The comments represented an initial strike at Fed officials, with whom Trump had a highly contentious relationship during his first term in office.The comments represented an initial strike at Fed officials, with whom Trump had a highly contentious relationship during his first term in office.
President Donald Trump lobbed his first volley at the Federal Reserve, saying Thursday that he will apply pressure to bring down interest rates.
Speaking to an assembly of global leaders at the World Economic Forum in Davos, the new president in a wide-ranging policy speech did not mention the Fed by name but made clear he would seek lower rates.
“I’ll demand that interest rates drop immediately,” Trump said. “And likewise, they should be dropping all over the world. Interest rates should follow us all over.”
The comments represented an initial strike at Fed officials, with whom he had a highly contentious relationship during his first term in office. He frequently criticized Chair Jerome Powell, who Trump appointed, on occasion calling policymakers “boneheads” and comparing Powell to a golfer who can’t putt.
Stocks reacted little to the statements, though the policy-sensitive two-year Treasury yield edged lower to 4.29%.
In the flurry of activity surrounding the president’s first week in office, he has not discussed his views on monetary policy. However, during the presidential campaign he indicated that he should get a say in interest rate decisions.
For their part, Powell and his colleagues have emphasized the importance of Fed independence. Powell in particular frequently has insisted the central bank does not make decisions based on political considerations.
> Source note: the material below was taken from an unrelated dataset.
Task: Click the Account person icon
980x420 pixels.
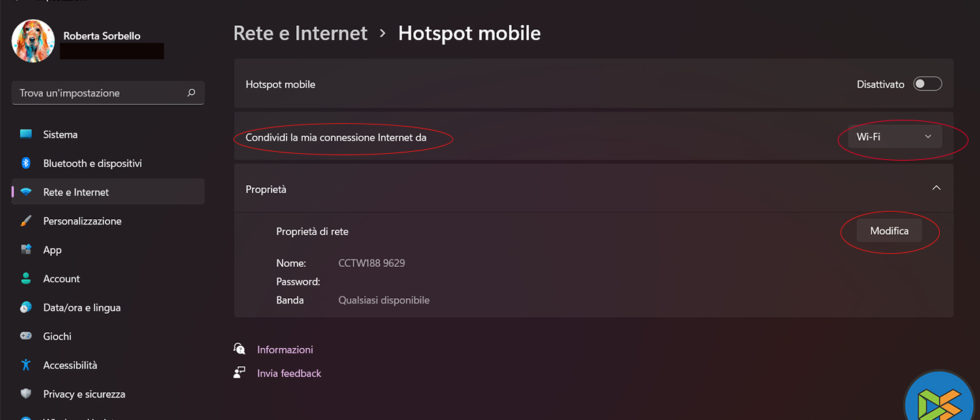Action: pyautogui.click(x=26, y=279)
Trump does not have statutory authority over the Fed, though he nominates members to the Board of Governors.
Fed independence is seen as essential to stable markets, though the central bank has come under fire in recent years for dismissing the inflation surge in 2021 as “transitory,” which led to a series of aggressive hikes.
Trump’s comments come less than a week before the Fed holds is two-day policy meeting that will conclude Wednesday.
Markets are assigning virtually no chance that the Fed will lower further its benchmark borrowing rate, which currently is targeted in a range between 4.25%-4.5% following a full percentage point of cuts in the last four months of 2024. Traders are pricing in a first rate cut likely coming in June and about a 50-50 probability of another move before the end of the year, according to CME Group data.
The Fed cut its funds rate after hiking it 5.25 percentage points in its efforts to battle inflation. Though inflation is still running above the Fed’s 2% mandate, officials have said policy does not need to be as restrictive as they see the pace of price increases moderating.
Trump blamed the inflation surge under former President Joe Biden on “wasteful deficit spending.”
“The result is the worst inflation crisis in modern history, and sky-high interest rates for our citizens and even throughout the world. Food prices and the price of almost every other thing known to mankind went through the roof,” he said.
A Fed official declined comment on Trump’s remarks.